(Stored records)
☆ ☆ ☆

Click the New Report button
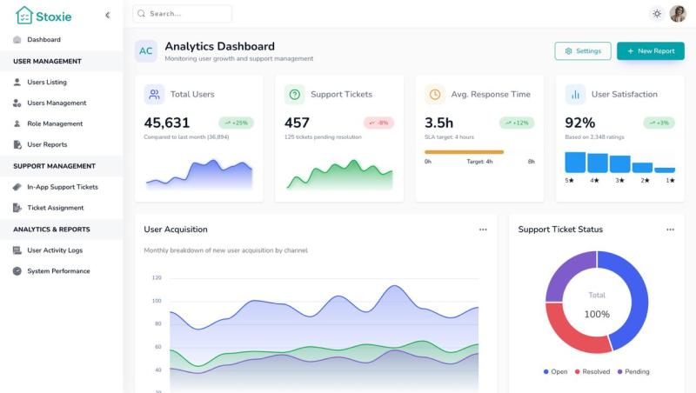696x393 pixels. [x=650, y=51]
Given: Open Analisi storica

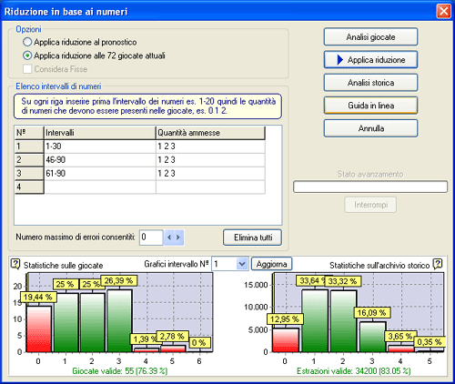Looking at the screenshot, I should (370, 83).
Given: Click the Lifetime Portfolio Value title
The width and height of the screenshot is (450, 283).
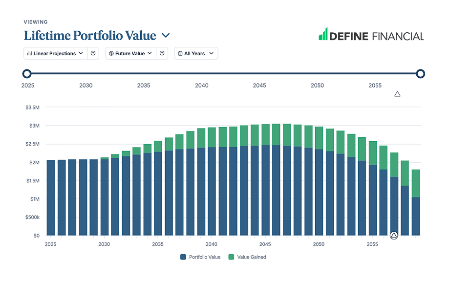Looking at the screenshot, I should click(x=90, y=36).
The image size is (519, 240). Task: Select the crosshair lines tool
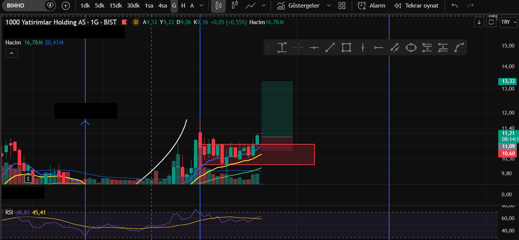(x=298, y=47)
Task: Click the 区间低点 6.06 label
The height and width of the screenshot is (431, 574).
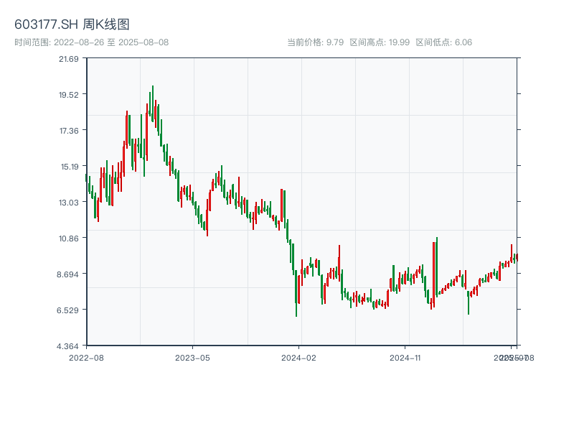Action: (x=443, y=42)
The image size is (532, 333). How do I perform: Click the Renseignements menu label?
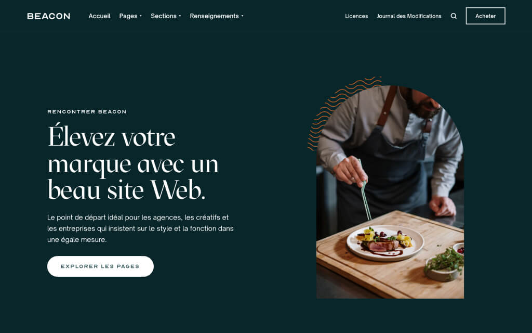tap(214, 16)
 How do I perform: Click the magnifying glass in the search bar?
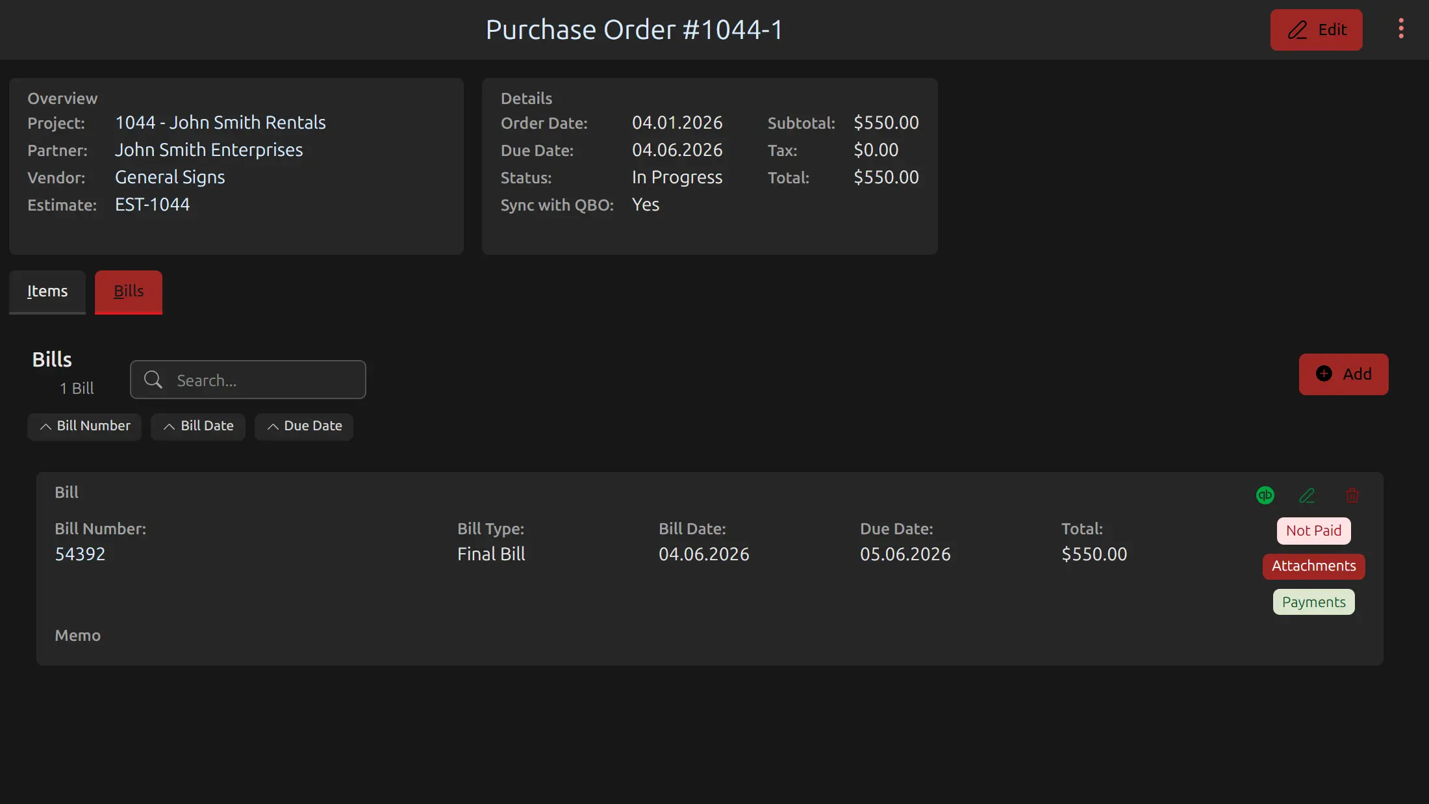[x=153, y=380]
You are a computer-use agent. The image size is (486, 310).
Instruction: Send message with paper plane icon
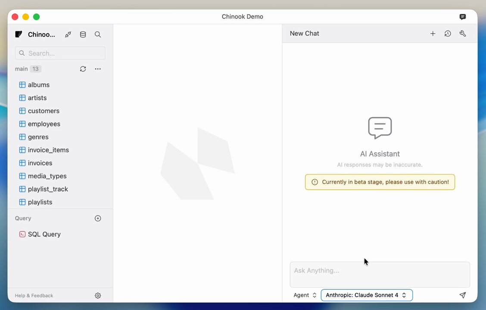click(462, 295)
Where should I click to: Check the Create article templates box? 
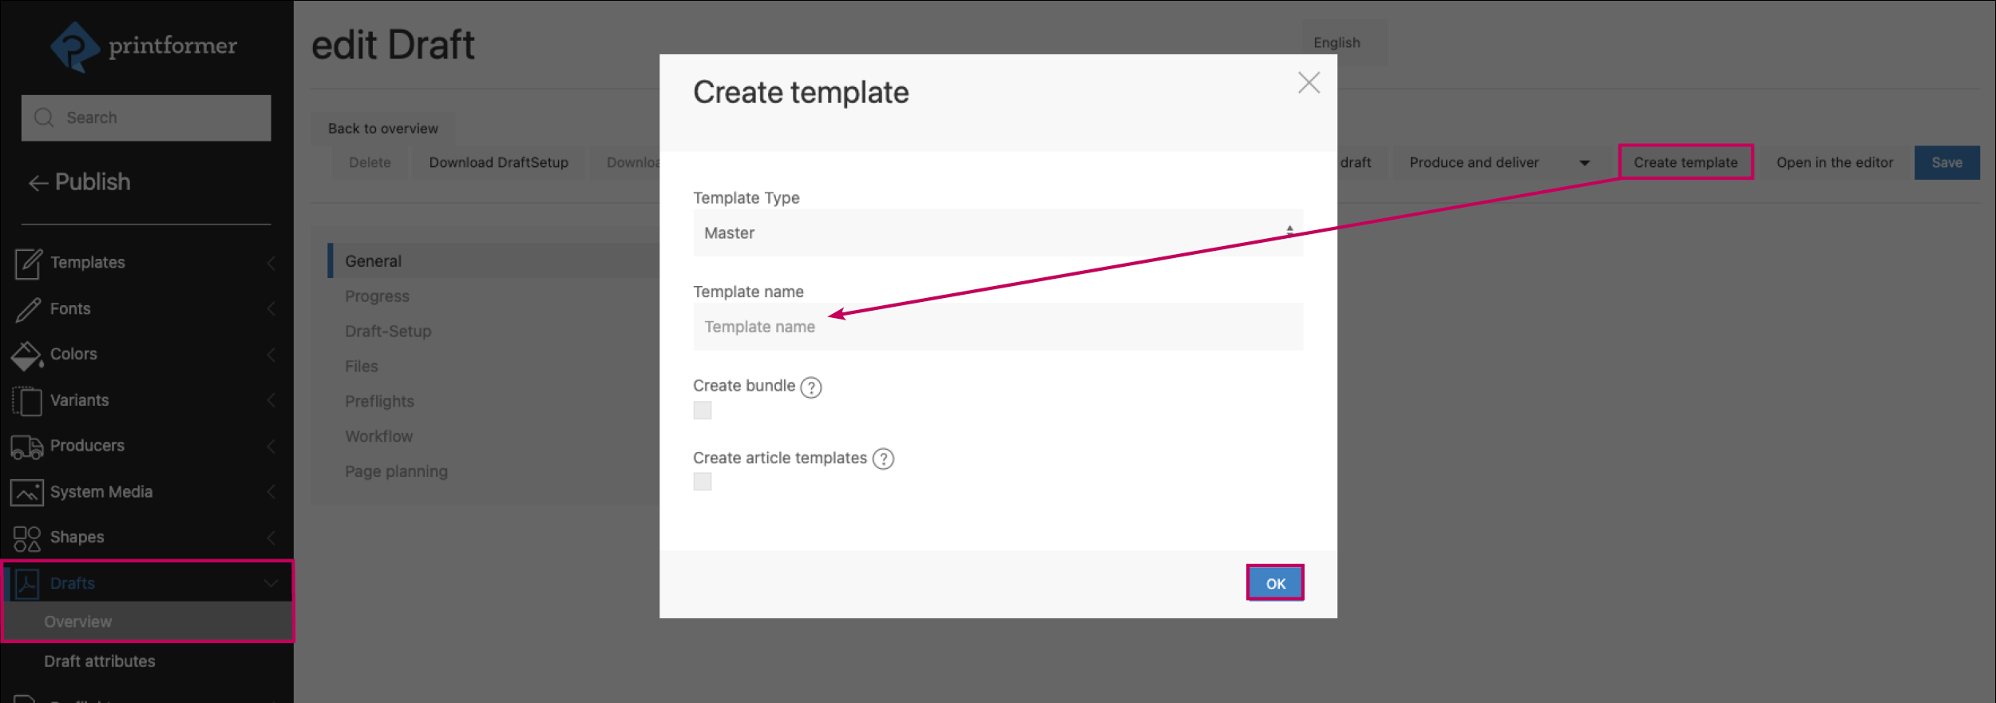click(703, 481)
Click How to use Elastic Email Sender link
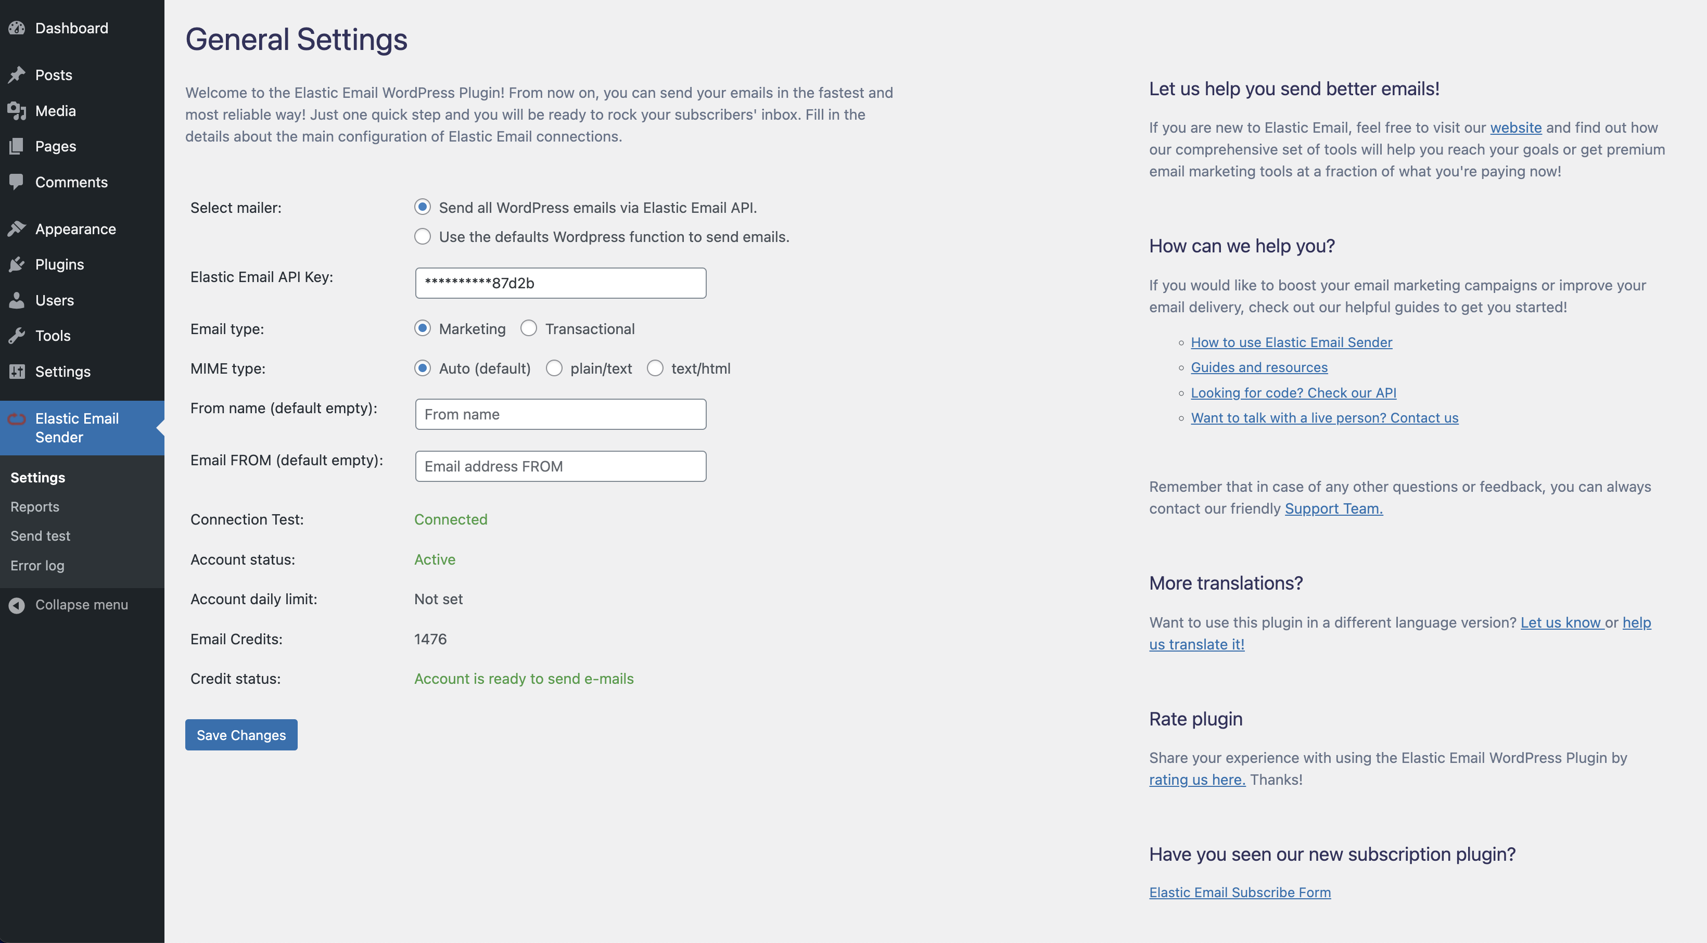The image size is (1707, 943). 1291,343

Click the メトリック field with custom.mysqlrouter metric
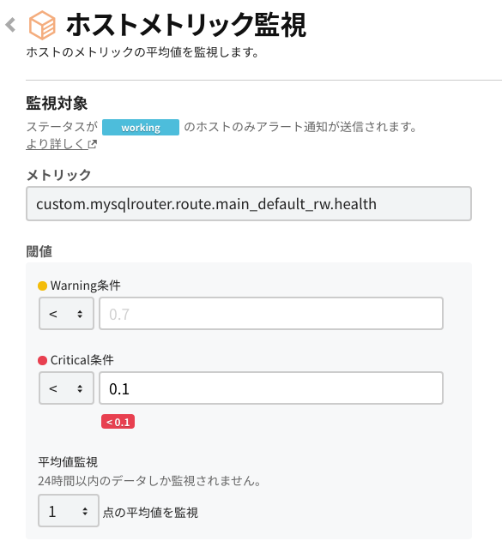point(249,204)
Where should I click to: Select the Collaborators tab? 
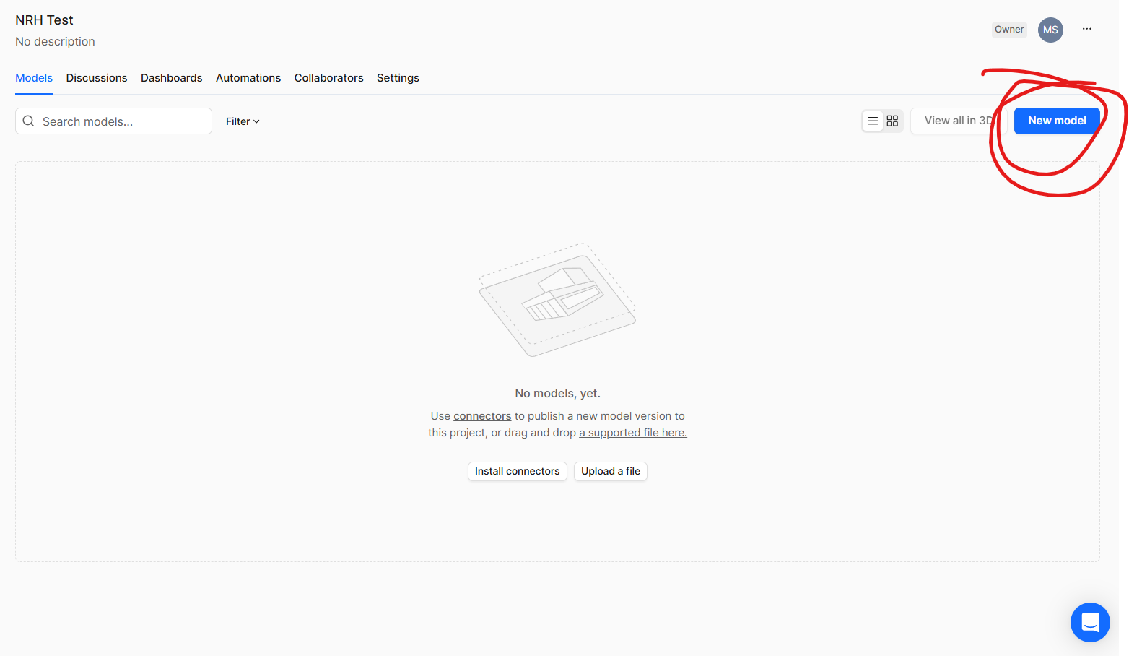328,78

☆ ☆ ☆

#### [THE TASK]
When you reproduce the entries above, keep every word exactly and leave out each picture.

#### [EXERCISE ANSWER]
Click the New Report button
696x393 pixels. [x=650, y=51]
Given: Open Analisi storica

Looking at the screenshot, I should (370, 83).
Given: Click the Lifetime Portfolio Value title
The width and height of the screenshot is (450, 283).
Looking at the screenshot, I should click(x=90, y=36).
The image size is (519, 240). Task: Select the crosshair lines tool
(x=298, y=47)
Task: Click the 区间低点 6.06 label
The height and width of the screenshot is (431, 574).
Action: (x=443, y=42)
The image size is (532, 333). How do I perform: Click the Renseignements menu label?
tap(214, 16)
 How do I perform: Click the magnifying glass in the search bar?
[x=153, y=380]
You are a computer-use agent. The image size is (486, 310).
Instruction: Send message with paper plane icon
click(462, 295)
Where should I click to: Check the Create article templates box? 
click(703, 481)
Click How to use Elastic Email Sender link
The image size is (1707, 943). 1291,343

Click the メトリック field with custom.mysqlrouter metric
point(249,204)
Where should I click to: Select the Collaborators tab? 
328,78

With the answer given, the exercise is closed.